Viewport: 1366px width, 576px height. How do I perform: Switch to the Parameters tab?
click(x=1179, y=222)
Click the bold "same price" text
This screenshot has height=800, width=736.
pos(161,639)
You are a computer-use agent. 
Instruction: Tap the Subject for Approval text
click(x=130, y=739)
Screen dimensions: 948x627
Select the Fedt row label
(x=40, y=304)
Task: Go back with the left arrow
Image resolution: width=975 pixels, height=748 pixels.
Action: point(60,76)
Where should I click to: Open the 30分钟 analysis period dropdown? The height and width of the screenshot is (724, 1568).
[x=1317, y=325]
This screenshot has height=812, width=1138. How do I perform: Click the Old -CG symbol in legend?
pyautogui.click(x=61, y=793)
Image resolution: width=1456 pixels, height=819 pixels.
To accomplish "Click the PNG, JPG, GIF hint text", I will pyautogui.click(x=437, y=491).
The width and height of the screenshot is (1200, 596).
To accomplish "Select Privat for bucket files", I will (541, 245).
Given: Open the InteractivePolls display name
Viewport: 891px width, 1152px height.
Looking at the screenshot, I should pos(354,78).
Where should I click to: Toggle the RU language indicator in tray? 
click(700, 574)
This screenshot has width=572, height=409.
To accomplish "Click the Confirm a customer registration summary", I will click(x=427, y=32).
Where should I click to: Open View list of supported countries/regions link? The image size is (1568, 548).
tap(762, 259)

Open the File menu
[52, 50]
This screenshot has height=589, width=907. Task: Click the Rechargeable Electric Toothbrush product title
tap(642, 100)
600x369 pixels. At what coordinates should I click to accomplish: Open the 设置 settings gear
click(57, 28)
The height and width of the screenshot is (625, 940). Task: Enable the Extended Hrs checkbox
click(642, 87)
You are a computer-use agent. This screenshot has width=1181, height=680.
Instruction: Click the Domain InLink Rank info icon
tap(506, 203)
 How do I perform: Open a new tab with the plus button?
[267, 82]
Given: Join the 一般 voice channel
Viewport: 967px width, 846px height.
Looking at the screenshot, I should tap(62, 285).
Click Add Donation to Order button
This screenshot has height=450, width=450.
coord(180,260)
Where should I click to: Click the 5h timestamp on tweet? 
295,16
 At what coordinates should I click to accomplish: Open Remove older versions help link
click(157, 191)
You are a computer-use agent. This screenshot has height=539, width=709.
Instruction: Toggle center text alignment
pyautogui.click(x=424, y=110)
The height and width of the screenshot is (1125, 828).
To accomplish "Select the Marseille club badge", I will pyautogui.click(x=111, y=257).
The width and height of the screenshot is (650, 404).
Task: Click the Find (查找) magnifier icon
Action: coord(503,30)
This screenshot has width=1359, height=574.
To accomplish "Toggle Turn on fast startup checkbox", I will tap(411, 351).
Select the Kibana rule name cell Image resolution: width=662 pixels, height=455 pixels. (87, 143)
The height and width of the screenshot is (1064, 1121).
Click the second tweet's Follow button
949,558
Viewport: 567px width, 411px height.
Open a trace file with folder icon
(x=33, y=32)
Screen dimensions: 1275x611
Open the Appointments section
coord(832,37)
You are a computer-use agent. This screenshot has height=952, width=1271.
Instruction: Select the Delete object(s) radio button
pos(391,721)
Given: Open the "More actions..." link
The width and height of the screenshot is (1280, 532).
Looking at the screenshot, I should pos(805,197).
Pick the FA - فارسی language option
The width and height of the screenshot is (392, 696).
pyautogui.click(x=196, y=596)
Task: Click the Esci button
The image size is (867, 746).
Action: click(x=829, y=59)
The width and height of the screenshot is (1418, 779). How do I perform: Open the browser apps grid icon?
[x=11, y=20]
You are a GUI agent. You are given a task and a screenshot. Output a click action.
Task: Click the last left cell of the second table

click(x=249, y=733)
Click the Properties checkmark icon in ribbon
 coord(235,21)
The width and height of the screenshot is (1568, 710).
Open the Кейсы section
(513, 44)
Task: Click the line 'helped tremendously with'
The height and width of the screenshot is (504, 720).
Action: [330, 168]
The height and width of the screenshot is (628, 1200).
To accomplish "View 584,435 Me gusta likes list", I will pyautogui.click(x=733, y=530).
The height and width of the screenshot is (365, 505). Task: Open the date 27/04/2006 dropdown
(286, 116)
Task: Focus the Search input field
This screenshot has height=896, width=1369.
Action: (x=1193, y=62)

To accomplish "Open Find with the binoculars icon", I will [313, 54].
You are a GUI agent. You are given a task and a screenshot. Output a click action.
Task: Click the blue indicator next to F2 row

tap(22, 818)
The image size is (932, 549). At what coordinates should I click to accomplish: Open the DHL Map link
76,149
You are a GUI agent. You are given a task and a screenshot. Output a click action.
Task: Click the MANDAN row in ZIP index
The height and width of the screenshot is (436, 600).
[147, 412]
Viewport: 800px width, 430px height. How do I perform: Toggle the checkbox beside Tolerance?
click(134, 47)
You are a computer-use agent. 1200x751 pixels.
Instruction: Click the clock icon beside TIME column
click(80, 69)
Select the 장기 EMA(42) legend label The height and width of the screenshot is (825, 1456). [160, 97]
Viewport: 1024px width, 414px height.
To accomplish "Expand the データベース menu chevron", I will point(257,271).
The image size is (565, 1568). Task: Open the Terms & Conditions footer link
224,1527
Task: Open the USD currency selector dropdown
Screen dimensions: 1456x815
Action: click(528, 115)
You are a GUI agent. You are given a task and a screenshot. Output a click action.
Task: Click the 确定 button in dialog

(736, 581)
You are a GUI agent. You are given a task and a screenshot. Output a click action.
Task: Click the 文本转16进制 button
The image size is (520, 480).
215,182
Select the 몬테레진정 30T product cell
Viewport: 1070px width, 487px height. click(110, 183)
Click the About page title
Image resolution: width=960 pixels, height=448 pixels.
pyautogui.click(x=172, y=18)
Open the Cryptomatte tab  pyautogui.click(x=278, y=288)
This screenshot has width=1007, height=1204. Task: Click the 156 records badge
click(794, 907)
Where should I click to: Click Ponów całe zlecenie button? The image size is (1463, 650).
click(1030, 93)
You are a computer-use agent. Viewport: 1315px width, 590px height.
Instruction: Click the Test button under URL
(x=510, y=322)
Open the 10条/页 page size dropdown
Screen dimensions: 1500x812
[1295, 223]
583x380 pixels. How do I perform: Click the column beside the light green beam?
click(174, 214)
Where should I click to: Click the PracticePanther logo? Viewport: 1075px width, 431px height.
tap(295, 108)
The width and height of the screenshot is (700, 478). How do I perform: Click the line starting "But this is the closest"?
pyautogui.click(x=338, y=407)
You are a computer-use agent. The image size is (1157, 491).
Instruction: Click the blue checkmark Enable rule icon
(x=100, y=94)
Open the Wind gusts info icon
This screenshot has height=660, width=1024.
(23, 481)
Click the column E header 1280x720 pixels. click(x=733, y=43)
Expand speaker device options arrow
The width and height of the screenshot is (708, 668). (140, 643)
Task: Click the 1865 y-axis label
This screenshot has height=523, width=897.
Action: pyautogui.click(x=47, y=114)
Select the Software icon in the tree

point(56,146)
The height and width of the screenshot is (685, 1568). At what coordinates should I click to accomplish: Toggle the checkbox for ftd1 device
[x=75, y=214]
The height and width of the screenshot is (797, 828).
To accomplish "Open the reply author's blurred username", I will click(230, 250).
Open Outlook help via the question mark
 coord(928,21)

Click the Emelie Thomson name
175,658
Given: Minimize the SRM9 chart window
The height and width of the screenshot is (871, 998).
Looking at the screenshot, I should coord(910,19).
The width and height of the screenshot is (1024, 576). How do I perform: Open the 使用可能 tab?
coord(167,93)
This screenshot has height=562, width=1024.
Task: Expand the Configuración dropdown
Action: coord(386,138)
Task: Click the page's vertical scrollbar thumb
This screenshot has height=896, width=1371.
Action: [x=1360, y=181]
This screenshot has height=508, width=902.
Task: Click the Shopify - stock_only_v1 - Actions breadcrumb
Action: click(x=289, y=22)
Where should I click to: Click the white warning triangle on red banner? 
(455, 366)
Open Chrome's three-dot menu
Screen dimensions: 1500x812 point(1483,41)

• _Exercise brief_: What lines in the data above contain the word "computer"? Show them all.

• _Exercise result_:
You are a computer-use agent. 
You are a computer-use agent. This screenshot has width=1181, height=680.
You are a computer-use agent. This screenshot has height=539, width=709.
You are a computer-use agent. This screenshot has height=952, width=1271.
You are a computer-use agent. 1200x751 pixels.
You are a computer-use agent. Viewport: 1315px width, 590px height.
You are a computer-use agent. The image size is (1157, 491).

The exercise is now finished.